[PATCH] mm: Return faster for non-fatal signals in user mode faults

From: Peter Xu
Date: Wed Oct 31 2018 - 21:55:29 EST


The idea comes from the upstream discussion between Linus and Andrea:

https://lore.kernel.org/lkml/20171102193644.GB22686@xxxxxxxxxx/

A summary to the issue: there was a special path in handle_userfault()
in the past that we'll return a VM_FAULT_NOPAGE when we detected
non-fatal signals when waiting for userfault handling. We did that by
reacquiring the mmap_sem before returning. However that brings a risk
in that the vmas might have changed when we retake the mmap_sem and
even we could be holding an invalid vma structure.

This patch is a preparation of removing that special path by allowing
the page fault to return even faster if we were interrupted by a
non-fatal signal during a user-mode page fault handling routine.

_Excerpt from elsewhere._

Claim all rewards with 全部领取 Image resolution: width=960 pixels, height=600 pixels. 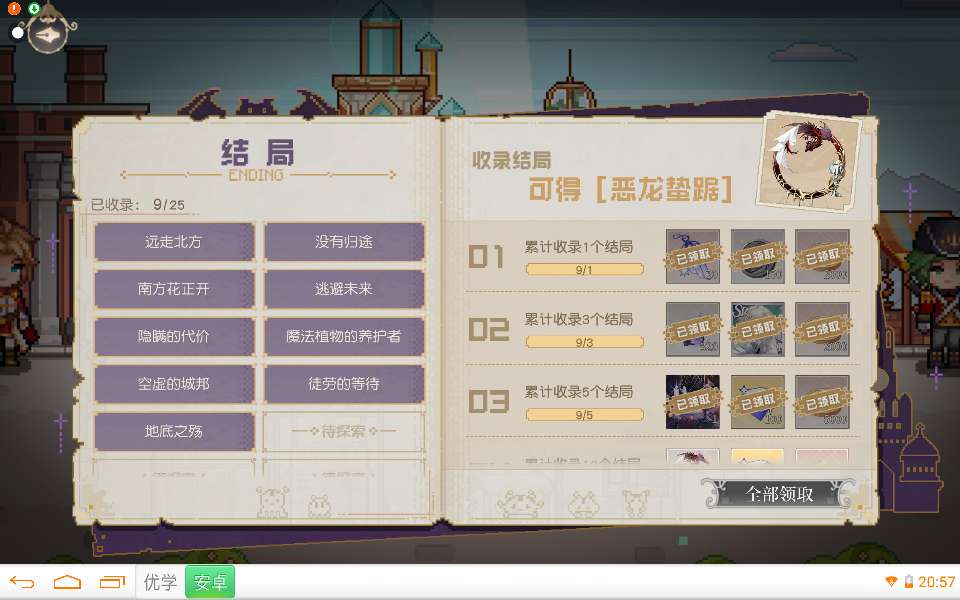779,493
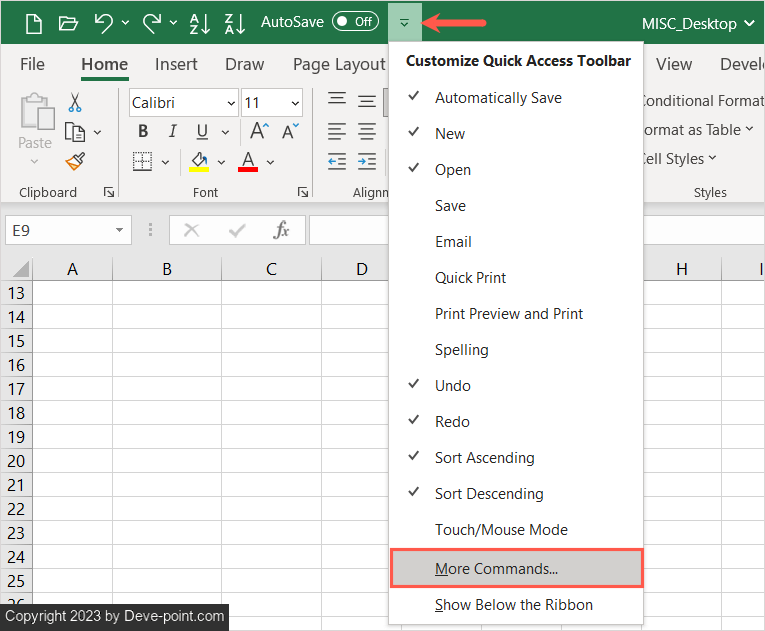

Suggested-by: Linus Torvalds <torvalds@xxxxxxxxxxxxxxxxxxxx>
Suggested-by: Andrea Arcangeli <aarcange@xxxxxxxxxx>
Signed-off-by: Peter Xu <peterx@xxxxxxxxxx>
---
arch/alpha/mm/fault.c | 2 +-
arch/arc/mm/fault.c | 5 +++++
arch/arm/mm/fault.c | 5 +++++
arch/arm64/mm/fault.c | 4 ++++
arch/hexagon/mm/vm_fault.c | 2 +-
arch/ia64/mm/fault.c | 2 +-
arch/m68k/mm/fault.c | 2 +-
arch/microblaze/mm/fault.c | 2 +-
arch/mips/mm/fault.c | 2 +-
arch/nds32/mm/fault.c | 5 +++++
arch/nios2/mm/fault.c | 2 +-
arch/openrisc/mm/fault.c | 2 +-
arch/parisc/mm/fault.c | 2 +-
arch/powerpc/mm/fault.c | 2 ++
arch/riscv/mm/fault.c | 4 ++--
arch/s390/mm/fault.c | 3 +--
arch/sh/mm/fault.c | 4 ++++
arch/sparc/mm/fault_32.c | 2 +-
arch/sparc/mm/fault_64.c | 2 +-
arch/um/kernel/trap.c | 4 +++-
arch/unicore32/mm/fault.c | 4 ++--
arch/x86/mm/fault.c | 2 ++
arch/xtensa/mm/fault.c | 2 +-
include/linux/sched/signal.h | 14 ++++++++++++++
24 files changed, 61 insertions(+), 19 deletions(-)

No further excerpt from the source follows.